Table of Contents
NanoEntek Automated Cell Counters: Enhancing Accuracy and Reproducibility in Cell Analysis
The shift toward automated cell counting
The adoption of automated cell counters has transformed cell counting workflows, relieving researchers and diagnosticians from the laborious and error-prone manual counting methods. Manual techniques, particularly hemocytometers, are prone to subjective errors, especially in samples with high cell densities or debris. They are also time-consuming and labour-intensive, impractical for high-throughput applications or when high accuracy is required.
Automated cell counters offer significant reproducibility, efficiency, and standardisation advantages, all of which are critical for modern scientific research. By eliminating the variability associated with manual counting, these systems provide more reliable results necessary for downstream applications like cell-based assays, therapeutic development, and clinical diagnostics.
Correlation of PBMCs total counting between flow cytometry, manual count and ADAMTM MC Plus & CellT Plus. Data were compared between flow cytometer and ADAMTM MC Plus & CellT Plus results in 20 different PBMCs concentration samples.
Data were compared between manual count and ADAMTM MC Plus results in 20 different PBMCs concentration samples (source: ADAM MC Plus & CellT Plus Brochure by NanoEntek).
Increasing precision through image-based counting technology
NanoEntek’s cell counters are designed around advanced image-based counting technology. Unlike impedance-based counters, which measure changes in electrical resistance to estimate cell count or manual methods that rely on visual inspection, NanoEntek’s counters capture high-resolution images of cells. These images are then analysed using sophisticated algorithms to count cells and assess viability accurately.
This approach is particularly beneficial for samples that are difficult to analyse using other methods, such as those containing small or irregularly shaped cells or samples with high debris content. Image-based technology minimises the impact of debris and allows for precise discrimination between live and dead cells, a crucial factor in applications like cell viability assays, which are fundamental in cytotoxicity studies and therapeutic research.
The power of fluorescence-based cell viability analysis
Fluorescence-based viability analysis surpasses the capabilities of standard bright-field counters.
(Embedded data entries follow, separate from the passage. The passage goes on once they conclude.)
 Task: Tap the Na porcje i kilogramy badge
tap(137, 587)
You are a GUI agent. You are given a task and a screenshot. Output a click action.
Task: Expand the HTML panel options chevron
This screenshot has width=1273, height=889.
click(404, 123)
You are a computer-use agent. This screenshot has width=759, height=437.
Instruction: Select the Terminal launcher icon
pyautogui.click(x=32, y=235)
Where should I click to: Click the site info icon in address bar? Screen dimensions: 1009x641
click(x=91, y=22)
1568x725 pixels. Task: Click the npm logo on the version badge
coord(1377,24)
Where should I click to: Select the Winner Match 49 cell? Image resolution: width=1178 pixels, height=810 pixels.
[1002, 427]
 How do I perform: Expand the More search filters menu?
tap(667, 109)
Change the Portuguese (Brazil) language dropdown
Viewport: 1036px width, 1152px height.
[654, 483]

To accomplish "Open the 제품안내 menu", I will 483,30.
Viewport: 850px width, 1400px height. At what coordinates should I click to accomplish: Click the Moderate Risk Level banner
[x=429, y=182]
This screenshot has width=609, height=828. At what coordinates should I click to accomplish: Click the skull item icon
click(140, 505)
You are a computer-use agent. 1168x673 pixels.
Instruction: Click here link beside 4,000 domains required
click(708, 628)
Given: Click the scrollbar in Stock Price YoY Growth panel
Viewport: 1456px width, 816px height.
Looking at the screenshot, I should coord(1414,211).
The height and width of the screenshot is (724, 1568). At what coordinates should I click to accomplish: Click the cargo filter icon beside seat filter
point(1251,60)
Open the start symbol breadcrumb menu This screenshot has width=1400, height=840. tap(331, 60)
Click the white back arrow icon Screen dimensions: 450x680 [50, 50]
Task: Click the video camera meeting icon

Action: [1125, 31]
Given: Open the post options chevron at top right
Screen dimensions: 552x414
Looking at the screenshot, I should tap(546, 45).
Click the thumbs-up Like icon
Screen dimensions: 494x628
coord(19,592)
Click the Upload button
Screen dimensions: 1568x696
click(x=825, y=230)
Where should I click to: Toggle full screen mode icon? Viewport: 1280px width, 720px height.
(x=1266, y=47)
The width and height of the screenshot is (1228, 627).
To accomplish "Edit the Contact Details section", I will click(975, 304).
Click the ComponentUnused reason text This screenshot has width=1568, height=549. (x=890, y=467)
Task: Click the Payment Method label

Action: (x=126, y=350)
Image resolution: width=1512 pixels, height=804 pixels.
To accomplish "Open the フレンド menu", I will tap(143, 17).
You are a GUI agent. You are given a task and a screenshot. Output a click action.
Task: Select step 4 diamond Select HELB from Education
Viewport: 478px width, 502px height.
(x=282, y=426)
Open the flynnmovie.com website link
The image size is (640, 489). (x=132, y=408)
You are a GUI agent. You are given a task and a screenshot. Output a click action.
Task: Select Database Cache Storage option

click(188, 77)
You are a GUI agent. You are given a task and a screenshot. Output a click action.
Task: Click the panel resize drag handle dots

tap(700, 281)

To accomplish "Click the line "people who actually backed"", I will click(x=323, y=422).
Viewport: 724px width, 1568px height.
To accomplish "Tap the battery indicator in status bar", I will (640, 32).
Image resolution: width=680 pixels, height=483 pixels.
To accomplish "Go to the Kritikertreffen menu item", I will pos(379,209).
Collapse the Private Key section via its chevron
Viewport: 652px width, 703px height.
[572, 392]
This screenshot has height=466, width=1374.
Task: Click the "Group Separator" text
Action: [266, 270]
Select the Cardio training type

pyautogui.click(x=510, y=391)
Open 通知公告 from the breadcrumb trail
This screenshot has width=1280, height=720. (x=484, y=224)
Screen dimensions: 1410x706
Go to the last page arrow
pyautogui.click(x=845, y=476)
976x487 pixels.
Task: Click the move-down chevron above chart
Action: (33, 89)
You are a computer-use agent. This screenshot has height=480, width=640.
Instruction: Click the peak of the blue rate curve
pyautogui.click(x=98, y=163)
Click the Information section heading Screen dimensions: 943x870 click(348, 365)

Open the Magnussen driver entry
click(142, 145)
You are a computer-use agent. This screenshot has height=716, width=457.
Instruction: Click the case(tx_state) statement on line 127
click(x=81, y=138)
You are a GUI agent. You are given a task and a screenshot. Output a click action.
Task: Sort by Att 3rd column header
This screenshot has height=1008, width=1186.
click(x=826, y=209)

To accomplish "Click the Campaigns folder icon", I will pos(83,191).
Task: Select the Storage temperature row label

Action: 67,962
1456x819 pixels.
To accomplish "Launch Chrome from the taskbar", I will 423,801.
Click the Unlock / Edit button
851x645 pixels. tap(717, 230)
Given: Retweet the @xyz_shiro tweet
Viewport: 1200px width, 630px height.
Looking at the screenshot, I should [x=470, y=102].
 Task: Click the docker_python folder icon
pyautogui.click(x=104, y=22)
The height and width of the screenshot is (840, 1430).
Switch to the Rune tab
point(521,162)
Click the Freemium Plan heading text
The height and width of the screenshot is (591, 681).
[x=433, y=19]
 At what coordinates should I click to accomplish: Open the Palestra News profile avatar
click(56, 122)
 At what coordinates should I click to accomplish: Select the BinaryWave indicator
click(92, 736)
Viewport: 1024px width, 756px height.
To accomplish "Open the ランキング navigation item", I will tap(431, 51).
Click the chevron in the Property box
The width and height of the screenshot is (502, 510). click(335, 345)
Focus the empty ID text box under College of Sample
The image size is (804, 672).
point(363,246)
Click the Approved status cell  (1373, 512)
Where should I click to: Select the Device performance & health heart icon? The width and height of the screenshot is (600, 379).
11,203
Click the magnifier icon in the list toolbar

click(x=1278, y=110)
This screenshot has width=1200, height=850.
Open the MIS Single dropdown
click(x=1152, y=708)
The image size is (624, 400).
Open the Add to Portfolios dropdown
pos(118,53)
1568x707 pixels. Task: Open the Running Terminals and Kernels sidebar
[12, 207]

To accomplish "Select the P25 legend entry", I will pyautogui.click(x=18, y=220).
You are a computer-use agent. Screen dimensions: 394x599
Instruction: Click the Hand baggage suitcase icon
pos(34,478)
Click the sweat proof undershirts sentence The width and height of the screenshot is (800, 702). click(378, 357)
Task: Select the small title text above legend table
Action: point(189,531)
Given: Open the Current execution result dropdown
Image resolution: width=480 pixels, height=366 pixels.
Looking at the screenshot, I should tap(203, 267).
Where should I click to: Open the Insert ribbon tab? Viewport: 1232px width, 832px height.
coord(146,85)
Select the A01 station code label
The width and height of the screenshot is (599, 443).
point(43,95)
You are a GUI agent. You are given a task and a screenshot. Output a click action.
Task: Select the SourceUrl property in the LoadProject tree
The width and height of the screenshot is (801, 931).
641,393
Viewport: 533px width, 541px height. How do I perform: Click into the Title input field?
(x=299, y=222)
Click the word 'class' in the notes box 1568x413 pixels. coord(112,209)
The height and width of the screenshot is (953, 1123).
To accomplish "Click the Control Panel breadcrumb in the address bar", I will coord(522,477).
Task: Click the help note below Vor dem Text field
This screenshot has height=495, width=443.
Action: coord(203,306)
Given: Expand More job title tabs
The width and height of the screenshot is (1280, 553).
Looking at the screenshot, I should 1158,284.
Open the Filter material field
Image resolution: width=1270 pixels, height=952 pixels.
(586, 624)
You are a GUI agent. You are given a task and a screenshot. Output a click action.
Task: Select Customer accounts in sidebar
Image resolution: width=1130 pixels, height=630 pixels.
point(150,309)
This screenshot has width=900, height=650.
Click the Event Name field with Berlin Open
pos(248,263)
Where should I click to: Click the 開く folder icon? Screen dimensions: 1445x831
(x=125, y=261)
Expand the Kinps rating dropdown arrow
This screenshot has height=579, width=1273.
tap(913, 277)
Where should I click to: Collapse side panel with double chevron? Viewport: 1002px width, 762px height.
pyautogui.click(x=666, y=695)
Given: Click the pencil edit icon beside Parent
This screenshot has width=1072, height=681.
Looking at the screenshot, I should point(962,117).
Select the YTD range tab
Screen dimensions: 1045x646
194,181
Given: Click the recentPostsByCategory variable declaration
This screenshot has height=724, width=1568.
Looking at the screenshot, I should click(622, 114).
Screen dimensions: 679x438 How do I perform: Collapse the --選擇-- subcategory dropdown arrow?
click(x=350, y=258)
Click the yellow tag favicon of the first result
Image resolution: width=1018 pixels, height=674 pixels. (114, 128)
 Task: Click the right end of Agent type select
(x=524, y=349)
Fluorescent staining allows counters to accurately distinguish between live and dead cells by targeting cellular structures like DNA. This method provides a more precise and definitive assessment of cell health than trypan blue based counting. The fluorescence-based approach reduces the risk of miscounting, which is particularly important in applications requiring precise viability data, such as general cell culture or cell line development.
Specialization in Mammalian Cell Counting
Automated cell counters are evaluated based on their accuracy in counting specific cell types, and this is where NanoEntek excels. NanoEntek cell counters are specifically designed for mammalian cells, ensuring their applicability in multi-disciplinary laboratories that focus on these cell types.
For instance, the ADAM series offers specialized models for various applications, including ADAM-CellT, which is optimized for T-cell counting. This specialization in mammalian cells makes NanoEntek counters particularly valuable for research fields such as cancer immunotherapy and vaccine production.
Automated cell counting and standardisation in research
The introduction of automation into cell counting workflows addresses one of the most critical issues in biological research: data reproducibility. Inconsistent data across laboratories and experiments is often due to variability introduced by manual processes. Automated cell counters, including those from NanoEntek, play a crucial role in promoting standardisation by ensuring consistent protocols and measurement parameters. This standardisation is essential for reproducibility, allowing experiments to be replicated with confidence across different studies, a vital requirement in large-scale clinical trials and multi-centre research collaborations.
NanoEntek’s counters, with their pre-defined and customisable protocols, contribute to this reproducibility. Users can save protocols for specific cell types or assays, ensuring consistent sample preparation, staining, and analysis, reducing variability arising from human error or differing user techniques.
Advanced liquid handling platforms, such as our Opentrons pipetting robots, can help reduce variability further and boost reproducibility.
Conclusion
The evolution of automated cell counting has significantly improved laboratory workflows by increasing accuracy, speed, and reproducibility while minimising human error and labour costs. The automated cell counters from NanoEntek, with their image-based technology, fluorescence capabilities, and versatile application range, offer considerable advantages over manual and competing automated systems.